16. There is however a noticeable difference in the language of the present Code as compared with that of 1872. In Ss 294 and 295 of the latter, there is not, as there is in Section 435 of the present Code, any mention of the correctness of the finding in Section 296 which in a measure corresponds to Section 436 and Section 348 of the present Code. It-is only when the judgment or order is contrary to law or the punishment too severe or indequate, that a case may be reported for orders of the High Court. It was only in the case of dismissals of complaints under Section 147 (corresponding to the present Section 203) that power to direct an inquiry or a further inquiry as it is called in the section as amended, was given. It was held upon this Code that in cases not coming within Section 296, i.e. cases exclusively triable by a Sessions Court, the District Magistrate could not order a fresh inquiry except in cases in which further evidence was forthcoming.
17. Considering the altered language of the present Code, I think that the inference rather is that it was intended to alter the law and give more latitude to the Sessions Court and District Magistrate in dealing with cases of improper discharge of accused persons.
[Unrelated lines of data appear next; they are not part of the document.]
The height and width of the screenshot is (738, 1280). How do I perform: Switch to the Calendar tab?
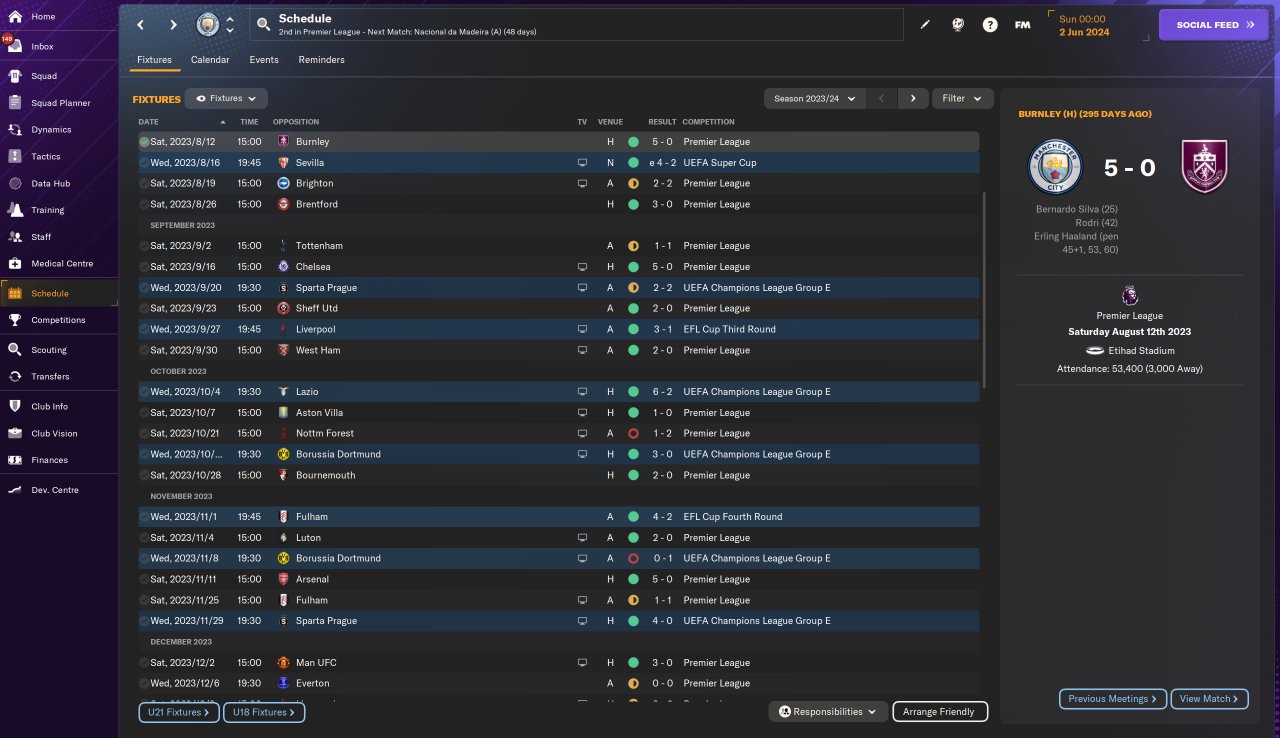[x=210, y=60]
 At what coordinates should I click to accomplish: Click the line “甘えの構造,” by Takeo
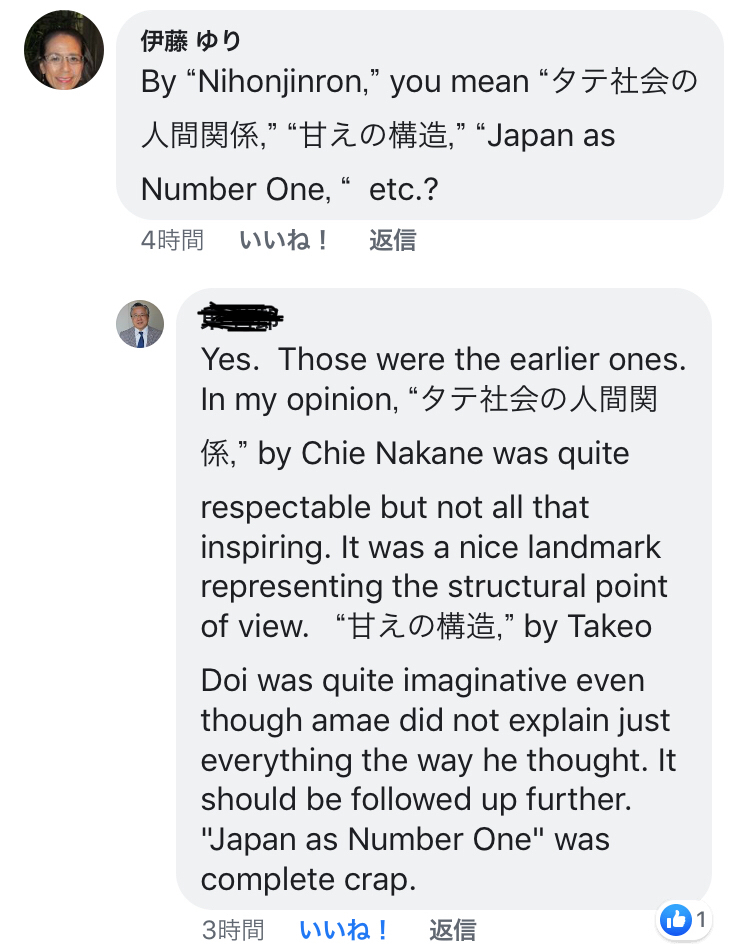[x=494, y=626]
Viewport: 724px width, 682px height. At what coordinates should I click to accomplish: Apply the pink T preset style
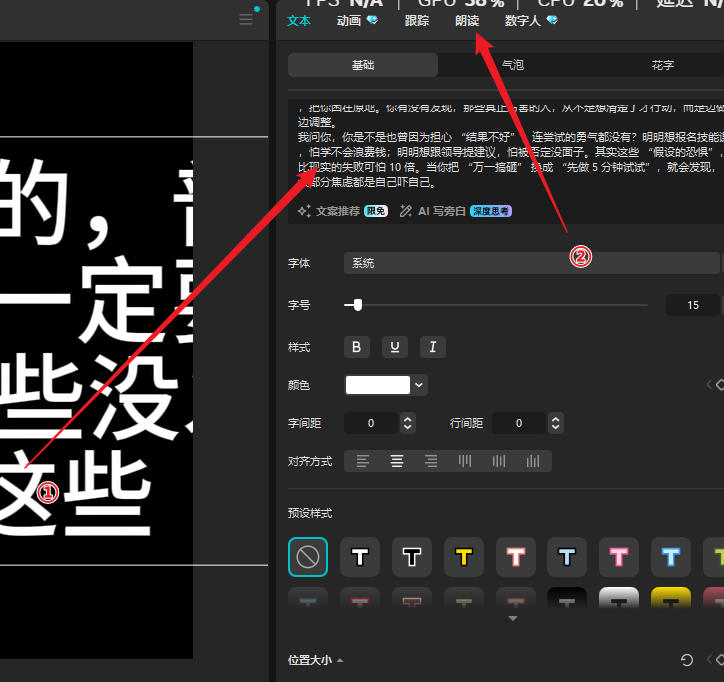(x=619, y=557)
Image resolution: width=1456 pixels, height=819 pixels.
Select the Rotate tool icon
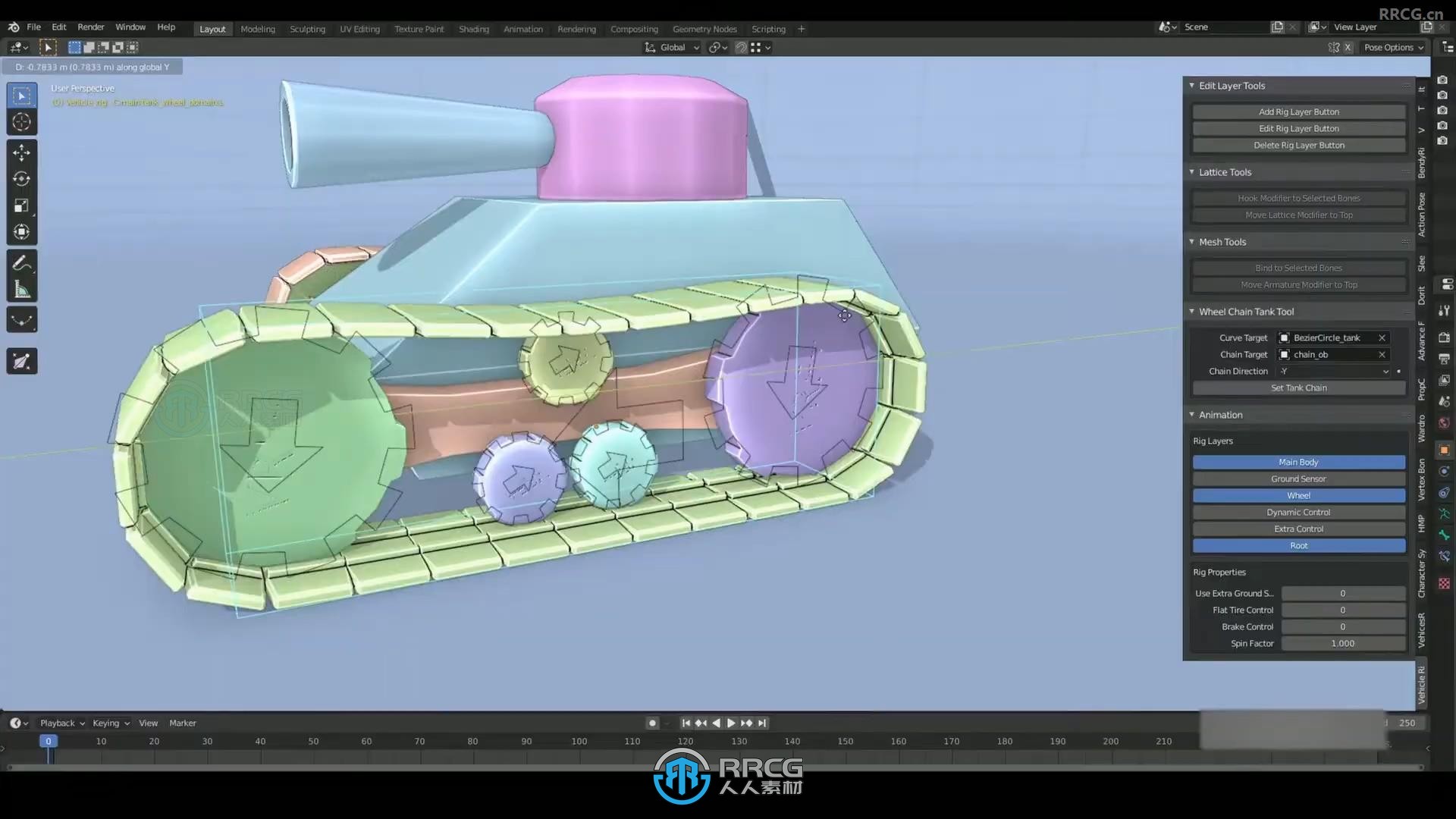tap(22, 178)
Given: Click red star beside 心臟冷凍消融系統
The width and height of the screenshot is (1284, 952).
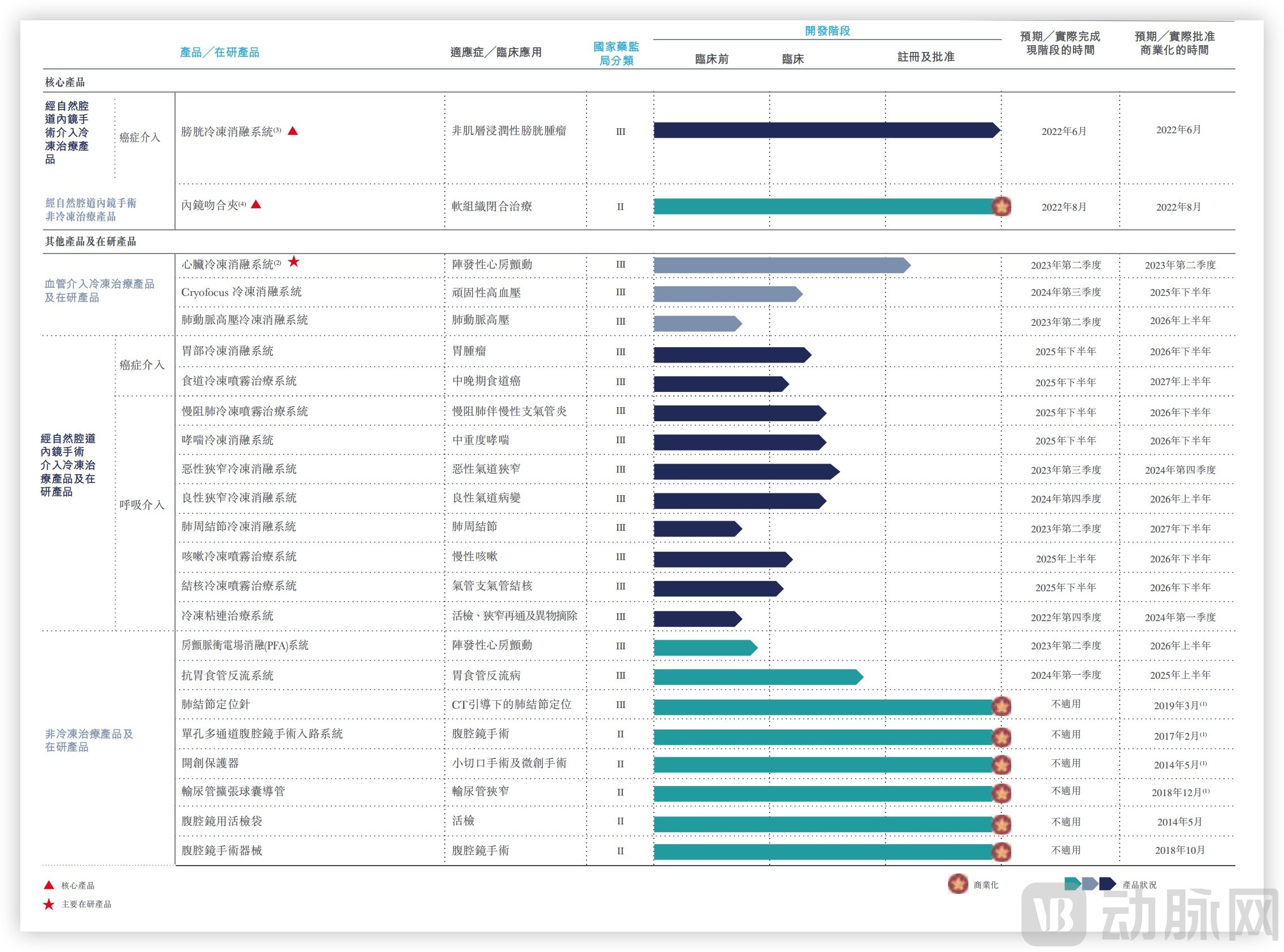Looking at the screenshot, I should [x=294, y=261].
I agree that the term 'further inquiry' means 'an inquiry in addition to that which has already been held,' but I do not understand and why it should necessarily involve the taking of additional evidence ; for an inquiry means more than the taking of evidence. It means also the consideration of the evidence taken. I would adopt what Wilson, J., says with regard to the expression in Haridas Sanyal v. Saritulla I.L.R. (1888) 15 C. 620. As is pointed out in the judgment in the Bombay case Queen v. Dorabji Hormasji I.L.R. (1885) 10 B. 146 the Code itself Shows that there might be a further inquiry without additisnal evidence (see Rs. 375 and 380).
18. For these reasons I would answer the question referred in the affirmative.